Expanding the investment approach
The Herald reports:
Agencies that spend $34 billion worth of public money each year face a big upheaval as new State Services Minister Paula Bennett rolls out an “investment approach” from the welfare system across the rest of the public service.
Ms Bennett’s promotion to fifth place in the new Cabinet, in charge of one of the Government’s three key coordinating bodies, the State Services Commission, is a sign that senior ministers want to get better efficiency across the whole public service in the same way that Ms Bennett has driven it through her welfare reforms.
In welfare, her “investment approach” calculated the average lifetime costs of every person who went on a benefit, then shifted staff efforts into those with the highest likely lifetime costs.
That meant pouring resources into “wraparound” support for the most at-risk groups such as for teen parents, who cost taxpayers an average of $246,000 in their lifetime, while giving less support to unemployed jobseekers who cost an average of only $116,000.
Ms Bennett, who also gets an associate role with Finance Minister Bill English, said her new jobs would let her take a similar approach more broadly.
“I definitely think we need some reform in state services and in how we are doing cross-agency work, which you can only do to a certain level within a portfolio. So State Services gets me to oversee and overlook all of it,” she said.
“And both Minister English and I have the intention of rolling out the investment approach wider than just Work and Income. You can see how it fits particularly with those children who are most vulnerable across all different agencies. We’re talking about the same children. If we know who they are earlier, then we’re willing to invest more for that long term gain, both for them as far as what they can achieve in life and it always makes sense as well balancing the books.”
I’m a big supporter of the investment approach which may mean spending a bit more money early on, if it will save money down the track. However this also means that low quality spending should be canned in favour of spending that produces the biggest benefit.

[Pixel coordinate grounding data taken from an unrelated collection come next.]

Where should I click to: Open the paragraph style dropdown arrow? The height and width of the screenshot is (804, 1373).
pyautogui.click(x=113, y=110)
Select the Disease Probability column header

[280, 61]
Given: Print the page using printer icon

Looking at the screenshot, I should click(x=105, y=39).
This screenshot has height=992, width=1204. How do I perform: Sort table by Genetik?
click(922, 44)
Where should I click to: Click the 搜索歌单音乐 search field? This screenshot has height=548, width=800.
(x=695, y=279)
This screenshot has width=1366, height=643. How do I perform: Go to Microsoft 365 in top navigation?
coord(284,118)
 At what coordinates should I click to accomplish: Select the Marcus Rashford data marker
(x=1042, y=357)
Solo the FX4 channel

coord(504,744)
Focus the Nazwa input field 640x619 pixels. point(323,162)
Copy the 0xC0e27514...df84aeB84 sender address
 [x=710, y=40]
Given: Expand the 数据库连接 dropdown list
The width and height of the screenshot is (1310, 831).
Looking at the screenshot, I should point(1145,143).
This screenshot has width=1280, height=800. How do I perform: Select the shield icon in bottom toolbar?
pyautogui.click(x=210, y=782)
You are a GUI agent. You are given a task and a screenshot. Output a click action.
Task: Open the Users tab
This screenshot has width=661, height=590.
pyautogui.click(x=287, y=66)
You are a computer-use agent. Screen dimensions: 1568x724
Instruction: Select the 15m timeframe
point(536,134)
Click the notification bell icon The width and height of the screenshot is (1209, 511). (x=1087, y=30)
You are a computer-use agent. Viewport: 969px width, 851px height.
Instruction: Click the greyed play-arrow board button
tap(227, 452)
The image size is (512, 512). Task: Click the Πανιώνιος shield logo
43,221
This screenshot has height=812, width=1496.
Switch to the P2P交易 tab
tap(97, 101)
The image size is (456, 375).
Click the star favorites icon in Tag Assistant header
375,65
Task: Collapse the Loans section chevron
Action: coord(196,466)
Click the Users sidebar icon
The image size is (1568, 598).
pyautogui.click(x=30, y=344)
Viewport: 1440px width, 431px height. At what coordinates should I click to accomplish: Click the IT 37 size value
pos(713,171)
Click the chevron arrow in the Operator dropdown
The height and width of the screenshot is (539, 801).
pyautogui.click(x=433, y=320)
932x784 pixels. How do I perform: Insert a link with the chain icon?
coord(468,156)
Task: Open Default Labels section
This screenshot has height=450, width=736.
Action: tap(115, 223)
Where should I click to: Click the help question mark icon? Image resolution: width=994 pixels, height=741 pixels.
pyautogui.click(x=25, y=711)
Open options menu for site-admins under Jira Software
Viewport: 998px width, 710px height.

The reshuffle coincides with a Productivity Commission inquiry into “enhancing productivity and value in public services”, ordered in June by Mr English and outgoing State Services Minister Jonathan Coleman.
The commission has published an “issues paper” today asking for public feedback on how the Government should drive better productivity through the way it buys social services worth $34 billion a year from state departments, district health boards, schools, early childhood and tertiary education providers, the Accident Compensation Corporation and more than 4000 non-government organisations (NGOs).
NZ Initiative director Dr Oliver Hartwich said the investment approach could justify putting more resources into higher quality teachers in low-decile schools to help their students get better jobs in future, or into child health services to reduce future costs when those children grew up.
Yep.
We should spend more money on the under 5s and less on the over 65s – to be blunt.